Again it is impossible to cover Austin from the slot without over the top help. The reason is that Austin has the ability to cut outside into the clear, cross the face of the defender to the center of the field, or fake one of those moves then run right by you like here.

The Jets do not have a weapon like this. They have a speedy receiver in Jeff Smith, but he is not nearly as sudden or quick as Austin. I like Smith a lot, but the Jets need to use him on more crossing routes and routes where he can leverage the defender then run away from him. Austin has the elite type of speed/quickness that can make a difference to an offense.

It’s not just on deep routes that Austin can be a playmaker. Many teams will play two deep safeties to take away the deep passes, but speed (it has been said) will travel everywhere. Here we see players on the right running left and Austin on a 5 yard drag route across the formation with great results.

This play has a lot of defenders around the ball after the catch, but Austin runs through a arm tackle then splits the defenders and is off to the races. This is what this kind of speed gives you at times; a 55 yard TD on a 3 yard pass in traffic.

Austin has worked hard to become a better player in his time at Memphis. It’s refreshing to see a young man take a hard look at himself and realize that he needs to get better, and that is only going to happen with hard work. He has a intriguing way of looking at his situation. “I wasn’t technically supposed to be here. Since I didn’t get a scholarship, people didn’t think I could play at this level so that’s all in the back of my mind. And really that made me into the receiver and the person I am today because all I know is work.”

You saw earlier where Austin beat his man outside when he was trying to guard against his man going across his face. Here a single hard jab step outside gets a defender to lose that advantage he is playing that way but ends up giving up the inside.

This is a thing of beauty as Austin does a great job of getting his man off him immediately with his quick feet.
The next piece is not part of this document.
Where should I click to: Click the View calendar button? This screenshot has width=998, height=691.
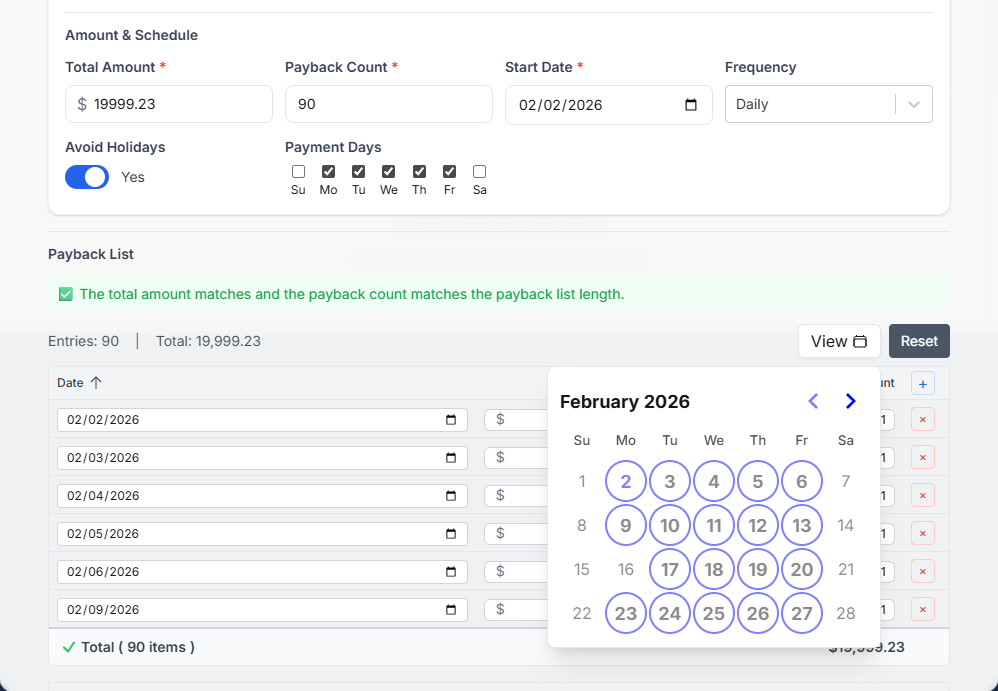838,341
This is the 2nd game of his senior season so you can see the improvement beating coverage, especially from the outside where he is subject to press coverage. Then you see the elite speed and the sprinter lean as he crosses the goal line.

I have another 10 clips that could show you the similar type of abilities along with his development as he played more. You would expect this from a hard working player who loves football, but there are people who would question his NFL ability citing his track roots. Make no mistake. Austin is a football player who can run track, not a track guy trying to play football. Here is a clip of a football player (not a track guy) making a play, getting dumped with a dirty play, then moving on.

This play is a 19 yard gain but ends with a defender dropping Austin on his head. Austin shows his displeasure with that action by giving a slight push to the tackler. Once he sees the flag come out for the infraction, Austin just tosses the ball back to the ref like it is like any other play. A football player is used to contact. He doesn’t like a cheap shot, but the longer you play the odds increase you will get one. Once the flag comes out Austin shows great restraint to accept the 15 yards and move on. That is not only a football player but a guy who is a team player. He cares about the team rather than himself.

Oh yeah. Do you want to see a heads up player who knows the rules then takes advantage of them? ustin had 29 punt returns in his career. This was #25, he knew the rules and then took advantage of them. Memphis won this game by two points.

I personally like Austin as a player. He could be a difference maker for any team not just the Jets. I like Braxton Berrios, but Austin I believe has a much higher upside as a slot receiver. Whereas Berrios has return abilities so does Austin. Elijah Moore was injured at points this season which limited his production to 11 games 43 receptions, 528 yards and 5 TDs. He is your third slot player, so Austin could take the place of Jamison Crowder who I also like but is a free agent plus has been injured so often.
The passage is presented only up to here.